• **Consignes à suivre**:
1 - Que répondre, d'après le texte sur le capitalisme de plateforme, aux questions suivantes ?
(a) En combien de catégories Nick Srnicek répartit-il les différents types de plateformes ?
(b) De quel événement viennent les plateformes publicitaires ?
(c) Quel financement Google a-t-il reçu en 1999 ?
2 - Pourriez-vous poursuivre le texte sur le capitalisme de plateforme après sa dernière phrase ?

• **Extrait du document**:
--

Capitalisme de plateforme (2/2) : les différents types de plateformes

Lors de notre précédent article, nous avons analysé les sources du capitalisme de plateforme et comment il était advenu. Cette organisation particulière du capitalisme se décompose en plusieurs fonctions que nous allons étudier.

Capitalisme de plateforme (2/2) : les différents types de plateformes

Les cinq types de plateformes

 

Le spécialiste de l’économie numérique Nick Srnicek répartit les différents types de plateformes en cinq catégories (sachant que certaines entreprises cumulent plusieurs types de plateformes), selon la question « d’où vient le profit » : la plateforme publicitaire, la plateforme nuagique, la plateforme industrielle, la plateforme de produit et enfin la plateforme allégée.

 

A) La plateforme publicitaire

Les entreprises utilisent ce genre de plateforme pour collecter les informations des usagers afin de les vendre à des annonceurs. Les plateformes publicitaires viennent de l’éclatement de la bulle spéculative du point-com, qui avait été gonflée par l’accès facile au crédit. Plus spécifiquement elles proviennent du rôle central dans les entreprises numériques du marketing et de la stratégie « croissance avant profit », ce qui impliquait d’axer leur modèle sur la publicité et la quête d’un maximum d’usagers.

Dans les plateformes publicitaires bien connues nous avons Google, Facebook ou Snapchat. A partir de 1998, Google a bénéficié des largesses du capital-risque avant de recevoir en 1999 un financement de 25 millions de dollars. Le parcours de Google éclaire celui des autres plateformes publicitaires. Au départ, l’entreprise collectait les données issues des recherches seulement pour améliorer son outil, le moteur de recherche, et les données n’étaient pas encore des marchandises. Seulement avec l’explosion de la bulle point-com, il était nécessaire de pouvoir dégager des bénéfices, c'est alors que Google a commencé à vendre les données.

--

• **Données fournies**:
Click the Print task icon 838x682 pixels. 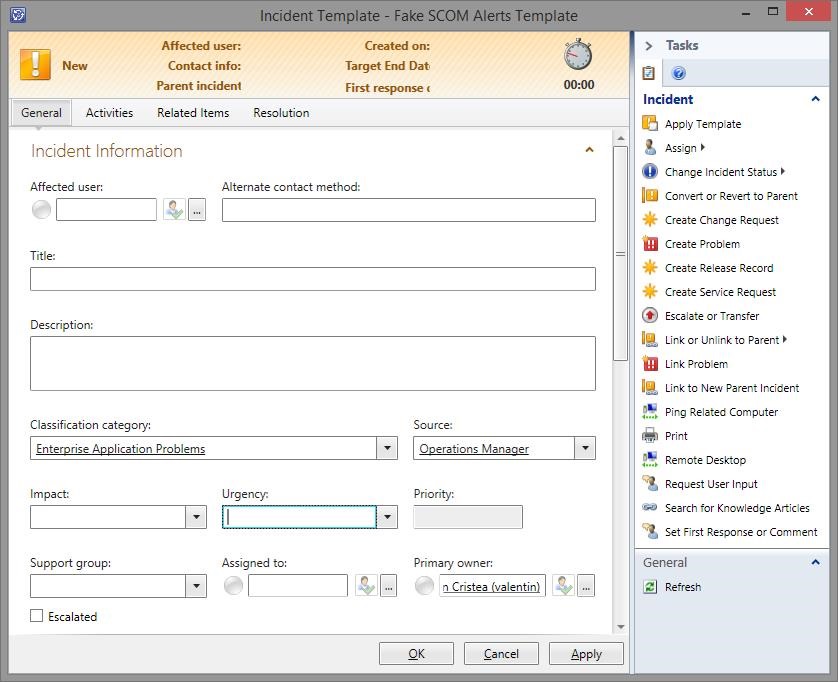pos(650,436)
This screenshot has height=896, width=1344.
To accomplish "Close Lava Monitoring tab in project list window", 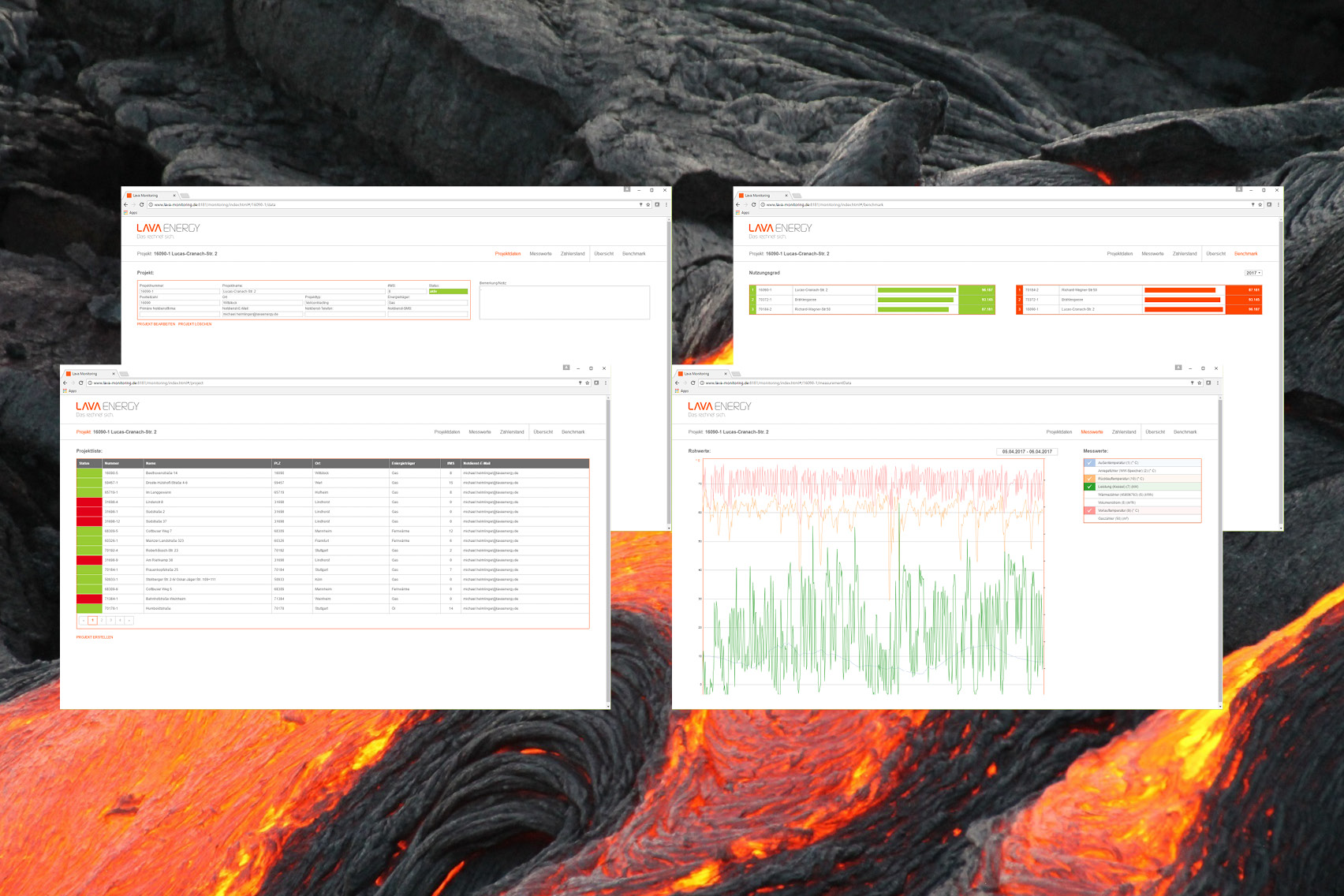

--

• **Résultats par tâche**:
1 -
(a) En cinq catégories.
(b) De l'éclatement de la bulle spéculative du point-com.
(c) Un financement de 25 millions de dollars.

2 -
Parmi les deux mastodontes de ce secteur, Google et Facebook sont devenus dépendants des revenus de la publicité. Pour Google, cela représente 96,6 % de son chiffre d’affaires en 2016, tandis qu’il s’agit de 89% pour Facebook, montrant bien où se situent les profits pour ces entreprises. C’est pour cela qu’il faut prendre au sérieux la possibilité émise par certaines éminences grises de Google, face à la surutilisation des bloqueurs de pub, de devoir un jour rendre les plateformes payantes afin de ne pas être déficitaire[1].

Ces entreprises fonctionnent ainsi : elles s’approprient les données des usagers comme matière première, puis elles transforment ces données brutes afin de pouvoir les utiliser, ce qui nécessite qu’une personne surveille l’activité des internautes, avant que ce travail ne serve à des annonceurs afin de cibler les clients potentiels.

La question que l’on peut se poser, c’est l’utilisation de l’argent récolté grâce au profit de la vente. Selon Nick Srnicek, elles sont de trois catégories : soit il s’agit d’épargne, ce qui inclut l’évasion fiscales, afin de garder un bénéfice ; soit par la fusion et acquisition de certaines entreprises ; soit dans l’investissement dans les entreprises émergentes de technologies, ce que fait Google.

B) La plateforme nuagique

Ce type de plateforme repose sur la propriété d’équipements informatiques et de logiciels loués aux particuliers ou aux entreprises selon leurs besoins. Elles s’occupent essentiellement de l’entreposage de données.

L’exemple par excellence c’est Amazon, de loin l’employeur le plus important du secteur numérique avec 230 000 salariés et des dizaines de milliers de travailleurs saisonniers. En 2016, l’entreprise américaine a consacré des investissements majeurs à la construction d’immenses centres de données.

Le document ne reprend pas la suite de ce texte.